70% of tenants renew their tenancies
The Coronavirus lockdown has seen the highest proportion of tenants renewing their tenancy since 2008, research reveals.
According to the findings from Hamptons International, they say that of the tenancies that were due to be renewed at the end of March, 70% of them were.
That's the highest proportion since 77% of tenants renewed in March 2008.
Also, the rent on the renewed tenancies fell by 0.5% year-on-year, which is the biggest fall since February 2014 when Hamptons began recording its index.
Growing fears over wages and jobs
The decline is down to growing fears over wages and jobs because of the coronavirus lockdown's economic impact.
Regionally, rents in the South East for renewed tenancies fell by 1.4%, and in the East of England, they fell by 0.4%. London rents fell 2.2%.
In Scotland, rents grew by 3.4%, in the Midlands they rose by 2% and in the North of England, they grew by 1.6%.
Hamptons' head of research, Aneisha Beveridge, said: "The first signs on the rental market of the Covid-19 effect are beginning to show.
‘70% of tenants decided to stay put’
"With lockdown restrictions introduced at the end of March, 70% of tenants decided to stay put and renew their tenancy rather than moving.
"The tenant's concern over future income prospects, along with the greater risk for landlords of void periods not wanting to advertise a property has resulted in rent falls.”
She added: "London recorded the biggest fall in rents where tenant incomes are more stretched."
==================================================
Questions:
a) Rewrite the part of the tenancy renewal article between "According to the" and "recording its index.", inclusive, swapping "tenancies" for "leases".
b) Please pick up the tenancy renewal article after its last sentence and continue it.
==================================================
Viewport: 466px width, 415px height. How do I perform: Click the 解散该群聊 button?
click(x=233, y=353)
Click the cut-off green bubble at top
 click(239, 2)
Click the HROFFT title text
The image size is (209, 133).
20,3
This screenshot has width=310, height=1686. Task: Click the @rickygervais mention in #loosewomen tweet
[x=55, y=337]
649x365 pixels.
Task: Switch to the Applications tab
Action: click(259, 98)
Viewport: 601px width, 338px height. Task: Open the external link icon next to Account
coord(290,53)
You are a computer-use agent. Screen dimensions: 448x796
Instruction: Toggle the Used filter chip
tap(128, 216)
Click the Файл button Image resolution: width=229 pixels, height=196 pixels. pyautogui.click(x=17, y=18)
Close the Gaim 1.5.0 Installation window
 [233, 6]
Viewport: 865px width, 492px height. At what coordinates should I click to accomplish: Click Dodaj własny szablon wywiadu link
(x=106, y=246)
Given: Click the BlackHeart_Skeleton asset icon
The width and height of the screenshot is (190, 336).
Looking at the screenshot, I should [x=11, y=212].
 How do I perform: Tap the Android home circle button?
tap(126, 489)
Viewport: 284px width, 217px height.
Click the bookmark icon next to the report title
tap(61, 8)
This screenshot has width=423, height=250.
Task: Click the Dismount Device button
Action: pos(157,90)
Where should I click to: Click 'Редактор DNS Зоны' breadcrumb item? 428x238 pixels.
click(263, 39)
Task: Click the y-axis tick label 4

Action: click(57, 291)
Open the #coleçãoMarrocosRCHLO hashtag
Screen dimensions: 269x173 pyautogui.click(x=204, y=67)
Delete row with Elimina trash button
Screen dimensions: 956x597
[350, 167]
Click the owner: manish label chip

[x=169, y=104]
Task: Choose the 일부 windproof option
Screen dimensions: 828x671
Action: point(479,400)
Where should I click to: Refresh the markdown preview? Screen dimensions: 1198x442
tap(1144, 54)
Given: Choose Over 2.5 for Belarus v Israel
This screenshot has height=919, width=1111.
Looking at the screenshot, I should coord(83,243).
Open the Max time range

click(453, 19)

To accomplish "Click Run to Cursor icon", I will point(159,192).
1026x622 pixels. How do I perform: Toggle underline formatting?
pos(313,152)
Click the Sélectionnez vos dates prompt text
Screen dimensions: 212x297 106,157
==================================================
Activity answers:
a)
According to the findings from Hamptons International, they say that of the leases that were due to be renewed at the end of March, 70% of them were.
That's the highest proportion since 77% of tenants renewed in March 2008.
Also, the rent on the renewed leases fell by 0.5% year-on-year, which is the biggest fall since February 2014 when Hamptons began recording its index.

b)
Hamptons is now predicting that activity levels will rise once lockdown restrictions are eased though rents look like falling between 2% and 5% in 2020 as the long-term economic impact on people's incomes and jobs are felt.
The figures from Hamptons International are underlined by research from real estate firm Knight Frank.
Tenancy renewals agreed since lockdown
They say that the number of tenancy renewals that have been agreed since the lockdown measures were brought in is 5% higher than they were over the same period last year.
They say this the highest figure for 10 years with growing numbers of people opting to stay put.
Knight Frank's head of lettings, Gary Hall, said: "Demand is rekindling as more people opt to go with the status quo, particularly if there's no need to move."
The firm's research reveals that tenancy demand is beginning to strengthen as growing numbers of tenants start to plan for their life after the lockdown restrictions are lifted.